## START Page extract

In March 2013, after years of talking about it we eventually sell up and move out of the city with our 2 year old, Gracie. We both grew up in the countryside and this is what we want for our daughter. So we swap a 2 bed flat in London for a small country pile on the west coast of Scotland that needs a lot of work. I've done a bit of interior design and my partner, Ed has a good knowledge of the outdoors – but we're on a tight budget and we've both got a lot to learn. It's a life time's project and this is a record of our adventure…
Our first strawberry patch is yielding a bumper harvest. Ed planted 4 long rows last year – Gracie loves strawberries! – and they’re doing extremely well. They taste deliciously sweet but we’ve more than we can eat and pick – and if we don’t get to them in time the heavy fruit at the bottom starts to rot where the berries touch the damp soil.

## END Page extract
## START Dataset rows

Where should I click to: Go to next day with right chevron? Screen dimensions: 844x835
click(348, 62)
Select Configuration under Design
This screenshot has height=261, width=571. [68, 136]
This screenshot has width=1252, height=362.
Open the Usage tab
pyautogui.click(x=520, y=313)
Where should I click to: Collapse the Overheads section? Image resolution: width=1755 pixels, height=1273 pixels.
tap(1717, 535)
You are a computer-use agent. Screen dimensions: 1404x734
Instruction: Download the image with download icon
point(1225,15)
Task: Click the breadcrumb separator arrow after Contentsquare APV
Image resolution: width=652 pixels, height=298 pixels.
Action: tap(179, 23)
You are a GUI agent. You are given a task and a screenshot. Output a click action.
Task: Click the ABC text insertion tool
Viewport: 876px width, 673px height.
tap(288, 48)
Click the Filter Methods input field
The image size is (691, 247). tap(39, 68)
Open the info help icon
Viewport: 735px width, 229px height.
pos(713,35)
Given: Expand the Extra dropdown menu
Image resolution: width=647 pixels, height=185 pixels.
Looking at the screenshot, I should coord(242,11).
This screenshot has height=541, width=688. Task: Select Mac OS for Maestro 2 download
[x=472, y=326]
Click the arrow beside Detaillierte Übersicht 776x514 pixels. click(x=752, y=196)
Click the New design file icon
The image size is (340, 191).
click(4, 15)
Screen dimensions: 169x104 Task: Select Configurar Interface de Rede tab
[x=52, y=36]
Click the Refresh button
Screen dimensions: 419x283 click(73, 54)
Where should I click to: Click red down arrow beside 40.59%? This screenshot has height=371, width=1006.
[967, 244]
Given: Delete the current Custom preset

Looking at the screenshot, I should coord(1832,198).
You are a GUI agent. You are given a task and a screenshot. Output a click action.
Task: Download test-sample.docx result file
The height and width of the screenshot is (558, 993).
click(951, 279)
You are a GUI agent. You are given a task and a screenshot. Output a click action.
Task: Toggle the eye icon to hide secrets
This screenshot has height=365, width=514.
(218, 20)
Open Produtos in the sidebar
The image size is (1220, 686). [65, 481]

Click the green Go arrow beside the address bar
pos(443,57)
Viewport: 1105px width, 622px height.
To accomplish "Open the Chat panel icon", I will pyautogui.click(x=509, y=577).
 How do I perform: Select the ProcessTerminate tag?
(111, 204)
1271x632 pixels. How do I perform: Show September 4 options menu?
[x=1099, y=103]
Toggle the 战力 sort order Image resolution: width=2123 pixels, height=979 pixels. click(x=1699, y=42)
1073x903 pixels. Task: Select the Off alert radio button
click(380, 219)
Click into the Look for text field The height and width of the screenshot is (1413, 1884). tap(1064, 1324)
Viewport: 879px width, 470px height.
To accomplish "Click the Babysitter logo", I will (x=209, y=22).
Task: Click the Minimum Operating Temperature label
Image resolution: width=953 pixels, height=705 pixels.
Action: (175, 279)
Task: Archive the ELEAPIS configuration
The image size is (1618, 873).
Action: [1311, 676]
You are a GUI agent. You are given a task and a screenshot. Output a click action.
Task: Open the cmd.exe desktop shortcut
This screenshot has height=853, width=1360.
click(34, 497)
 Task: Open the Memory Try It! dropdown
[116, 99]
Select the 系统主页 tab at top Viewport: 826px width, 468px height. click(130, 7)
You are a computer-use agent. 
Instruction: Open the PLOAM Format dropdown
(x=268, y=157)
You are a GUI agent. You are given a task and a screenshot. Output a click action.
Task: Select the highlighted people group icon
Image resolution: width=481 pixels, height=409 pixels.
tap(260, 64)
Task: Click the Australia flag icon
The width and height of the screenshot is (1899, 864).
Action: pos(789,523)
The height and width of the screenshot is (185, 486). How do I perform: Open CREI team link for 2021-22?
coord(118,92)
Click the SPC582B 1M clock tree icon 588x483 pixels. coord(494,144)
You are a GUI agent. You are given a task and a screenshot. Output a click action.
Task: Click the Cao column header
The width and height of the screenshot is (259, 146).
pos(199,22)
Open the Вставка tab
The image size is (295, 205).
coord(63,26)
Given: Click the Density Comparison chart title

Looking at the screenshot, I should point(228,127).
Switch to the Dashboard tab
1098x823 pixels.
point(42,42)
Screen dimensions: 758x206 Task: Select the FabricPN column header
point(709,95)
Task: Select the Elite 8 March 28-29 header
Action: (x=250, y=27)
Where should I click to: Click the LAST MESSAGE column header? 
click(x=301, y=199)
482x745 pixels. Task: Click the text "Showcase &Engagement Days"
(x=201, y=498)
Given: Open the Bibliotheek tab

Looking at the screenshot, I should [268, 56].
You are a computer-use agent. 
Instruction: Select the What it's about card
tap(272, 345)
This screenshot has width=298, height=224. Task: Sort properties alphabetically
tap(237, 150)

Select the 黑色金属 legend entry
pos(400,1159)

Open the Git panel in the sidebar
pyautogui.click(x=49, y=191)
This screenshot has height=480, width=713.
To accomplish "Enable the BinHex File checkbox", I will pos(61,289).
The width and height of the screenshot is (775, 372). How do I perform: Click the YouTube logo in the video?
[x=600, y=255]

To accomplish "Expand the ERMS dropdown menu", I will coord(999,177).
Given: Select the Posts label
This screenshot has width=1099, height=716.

## END Dataset rows

» Given problem 1:
Answer these questions about the account of the family's move to Scotland:
(a) In what month and year does the family move out of the city?
(b) What kind of home do they leave behind in London?
(c) How many rows of strawberries did Ed plant last year?
» Given problem 2: Carry on the account of the family's new life in Scotland and their strawberry patch from the point where it stops.

» Expected output 1:
(a) March 2013
(b) A 2 bed flat
(c) 4 long rows

» Expected output 2:
Straw is the answer, according to Ed’s dad, which is why many people think they’re called ‘straw’berries. Although it’s more likely that the name comes from ‘strew’ or ‘spread around’ to describe how the wild plant’s tendrils grow – and named long before strawberries were cultivated. As the straw needs to go down just as the flowers finish, we’ll have to wait till next summer to give it a try.
Just before heading to bed last night … boom … something crashed into the house, or that’s what it felt like. I ran up. Ed ran down. As soon as I got to our bedroom I guessed – and as I opened the door the thick dust confirmed it.
From the comfort of our bed for the last few months, we’ve been monitoring the length of a crack in the ceiling. Was it getting worse? Apparently so. It’s just as well Ed didn’t get the ladders out to investigate as the plaster’s incredibly thick and you really wouldn’t want any of it falling on your head.
It’s taken both of us the whole day to clear up. That’s 2 down hopefully no more to go…
In the middle of making dinner, Gracie and Ed come and get me. They’ve something to show me outside and it’s a surprise. Gracie guides me by the hand across the paddock and tells me to keep my eyes closed.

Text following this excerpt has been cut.